Reconstructing Network Outbreaks under Group Surveillance
Ritwick Mishra, Abhijin Adiga, Anil Vullikanti

TL;DR
This paper addresses the complex problem of reconstructing disease outbreaks from pooled testing data on networks, introducing NP-hardness results and approximation algorithms that improve outbreak detection accuracy.
Contribution
It formulates the POOLCASCADEMLE problem for network outbreak reconstruction with pooled tests, proves its NP-hardness, and proposes approximation and LP-based methods for solutions.
Findings
Our algorithms outperform baselines in outbreak recovery.
The problem is NP-hard under the IC model.

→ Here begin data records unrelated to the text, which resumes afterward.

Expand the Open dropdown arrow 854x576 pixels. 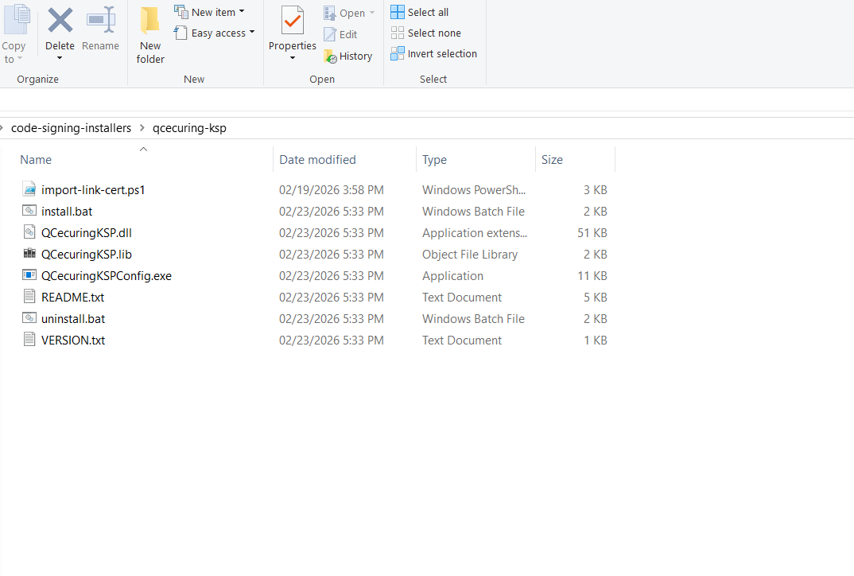[371, 13]
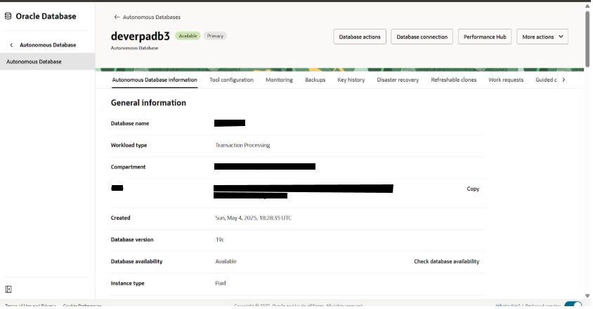The height and width of the screenshot is (309, 593).
Task: Select Autonomous Database in sidebar
Action: pos(34,62)
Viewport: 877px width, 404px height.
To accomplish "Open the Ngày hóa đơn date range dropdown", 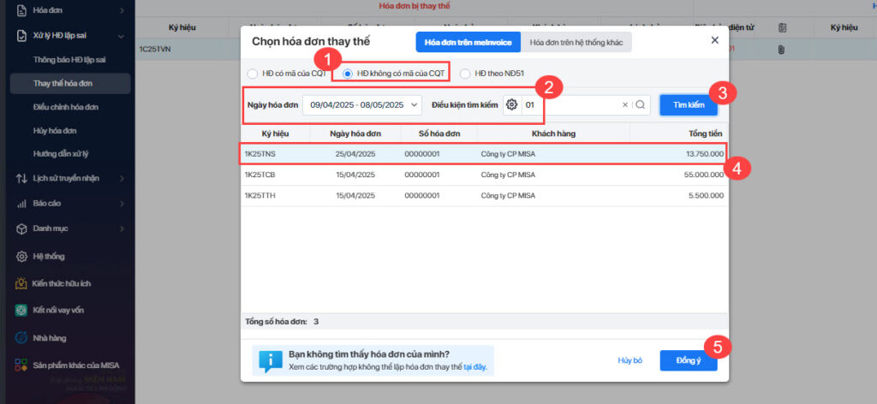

Effective methods are developed for both full and one-hop cascade scenarios.
Abstract
A key public health problem during an outbreak is to reconstruct the disease cascade from a partial set of confirmed infections. This has been studied extensively under the Maximum Likelihood Estimation (MLE) formulation, which reduces the problem to finding some type of Steiner subgraph on a network. Group surveillance like wastewater or aerosol monitoring is a form of mass/pooled testing where samples from multiple individuals are pooled together and tested once for all. While a single negative test clears multiple individuals, a positive test does not reveal the infected individuals in the test pool. We introduce the POOLCASCADEMLE problem in the setting of a network propagation process, where the goal is to find a MLE cascade subgraph which is consistent with the pooled test outcomes. Previous work on reconstruction assumes that the test results are of individuals, i.e., pools of…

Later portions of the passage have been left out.